UNI First-Year Philosophy Statement
A positive first-year experience is the cornerstone of students’ success in college, and by extension, their careers and lives. The University of Northern Iowa recognizes the importance and value of this positive first-year experience for students, and the need for the university to facilitate students’ effective transition to the University by providing a variety of experiences, opportunities, and foundational skills to help them become successful students.
In the first year, students learn to take responsibility for their own learning and develop a sense of who they are as members of a diverse community, both on campus and outside of the university. Students become active participants in campus and community life, engage in a variety of experiences, learn to listen to and respect diverse perspectives, and develop foundational skills to help them become well-educated persons. Students engage in critical inquiry throughout their first year and begin to communicate the results of this inquiry in order to work for the common good within our pluralistic society.
This two semester course is an integrated communication class emphasizing written, oral, visual and electronic communication as central processes of life-long inquiry. Students will develop other abilities that are vital for their transition to and success at UNI. Such skills include critical and creative thinking, decision-making, ethics, and working with diverse perspectives. Students will explore their own identities, discover their intellectual interests, learn to do research and engage in academic inquiry to ultimately achieve academic and personal success. As part of the UNI first-year experience, First-Year Cornerstone is committed to fostering a personal and supportive environment that challenges and inspires students to actively engage in learning and reflection, develop a broader world view, be engaged citizens, and be members of pluralistic communities.

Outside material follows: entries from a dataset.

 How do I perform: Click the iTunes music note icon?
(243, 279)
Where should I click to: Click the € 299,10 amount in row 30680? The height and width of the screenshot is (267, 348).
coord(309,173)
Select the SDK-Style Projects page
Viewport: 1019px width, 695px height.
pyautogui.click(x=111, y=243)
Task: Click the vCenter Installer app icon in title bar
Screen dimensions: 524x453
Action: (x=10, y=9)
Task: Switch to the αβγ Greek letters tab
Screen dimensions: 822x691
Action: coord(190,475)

Cornerstone instructors are committed to creating a welcoming and safe environment both in and outside the classroom that is sensitive to individual needs, backgrounds and experiences of all first-year students.

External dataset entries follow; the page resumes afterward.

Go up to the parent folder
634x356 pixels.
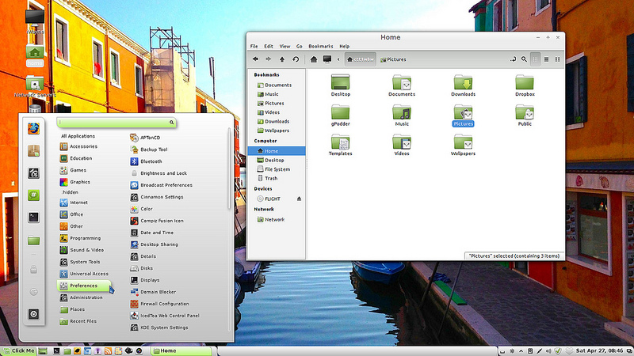(x=283, y=59)
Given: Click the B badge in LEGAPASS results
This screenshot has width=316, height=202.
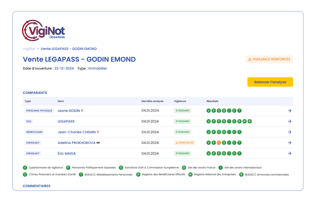Looking at the screenshot, I should (x=250, y=122).
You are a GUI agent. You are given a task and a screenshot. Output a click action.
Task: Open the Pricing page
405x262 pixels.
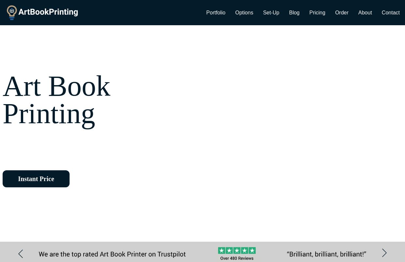pos(317,12)
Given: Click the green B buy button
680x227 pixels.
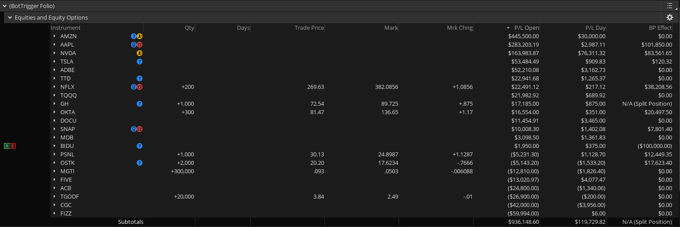Looking at the screenshot, I should 7,146.
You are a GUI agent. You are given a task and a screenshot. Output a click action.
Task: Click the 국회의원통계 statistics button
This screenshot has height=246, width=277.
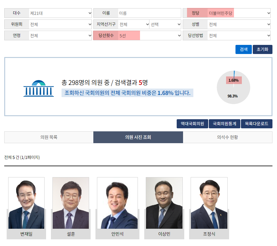[224, 124]
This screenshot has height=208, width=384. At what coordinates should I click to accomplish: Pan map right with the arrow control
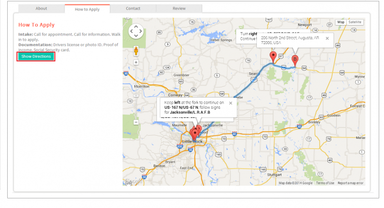coord(141,31)

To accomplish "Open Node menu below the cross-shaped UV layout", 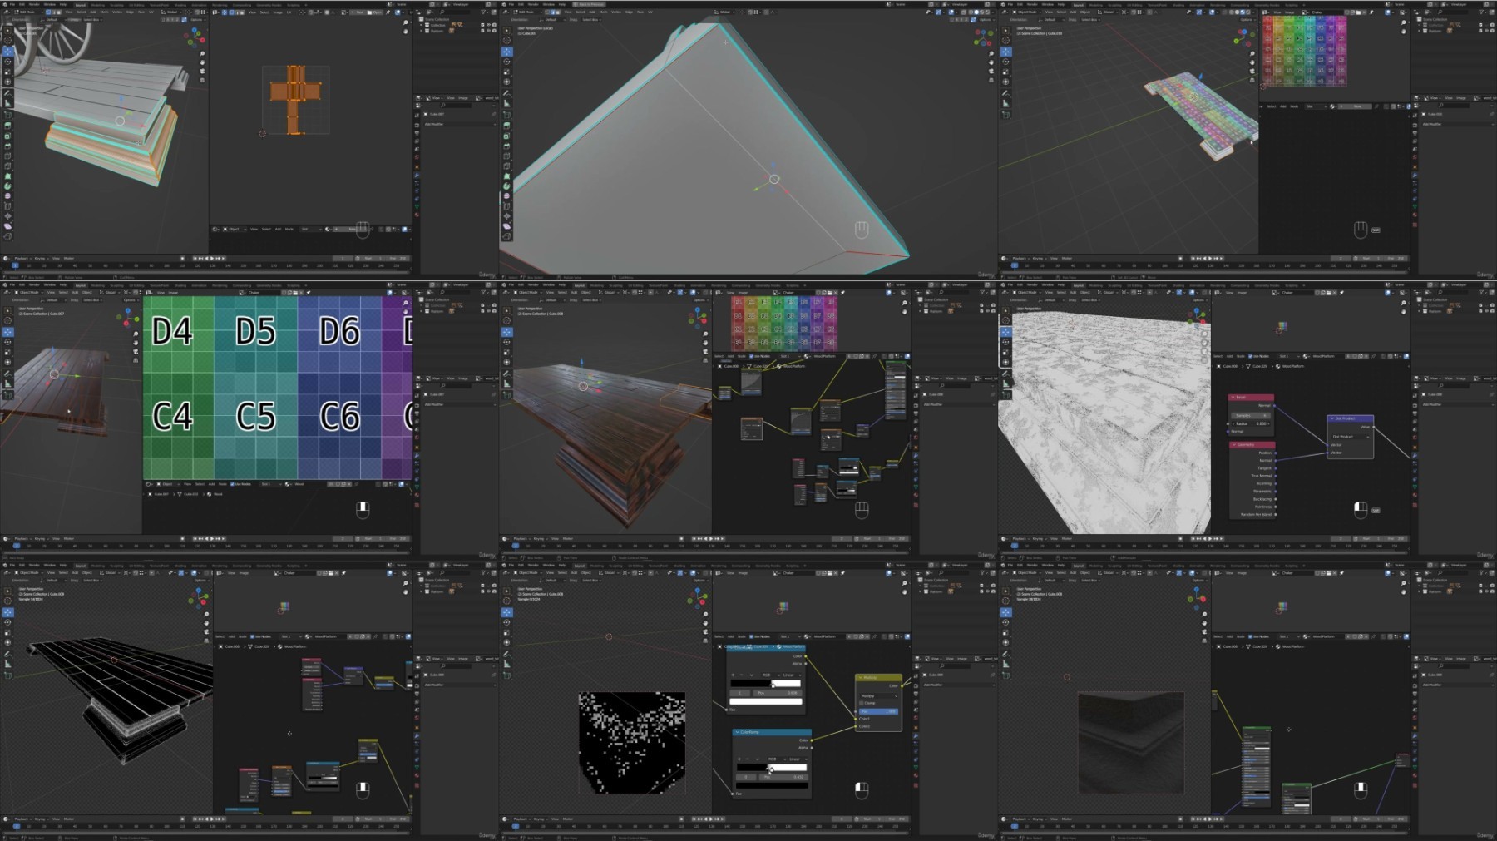I will pyautogui.click(x=289, y=229).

Each circle above has both an individual and a social dimension. You can think of these dimensions as relating to both self and other:
- Communication covers the skills individuals (selves) need to send and receive messages, but also the language, grammar, concepts and associations to words and images that allow us to interact with each other socially. You are going to work on this goal by:
- Composing and presenting effective written and oral messages in a variety of contexts.
- Documenting your awareness and skillful use of effective writing and speaking processes.
- Your success in college, at its most basic level, is your responsibility, but you can also develop strategies that can assist you in being successful throughout your college career. You are going to work on this goal by focusing on:
- Demonstrating strategies for succeeding in college and beyond.
- Working constructively in groups to solve problems and accomplish tasks.
- Civility is embodied in your ability to interact well with others. Civility requires knowing that one’s own behaviors always take place in relation to the norms, expectations and interpretations of others. You are going to work on this by focusing on:
- Recognizing that there are multiple perspectives and world views, and identifying how these differences affect interactions with others.
- Examining the impact of your beliefs and values on your interactions with others.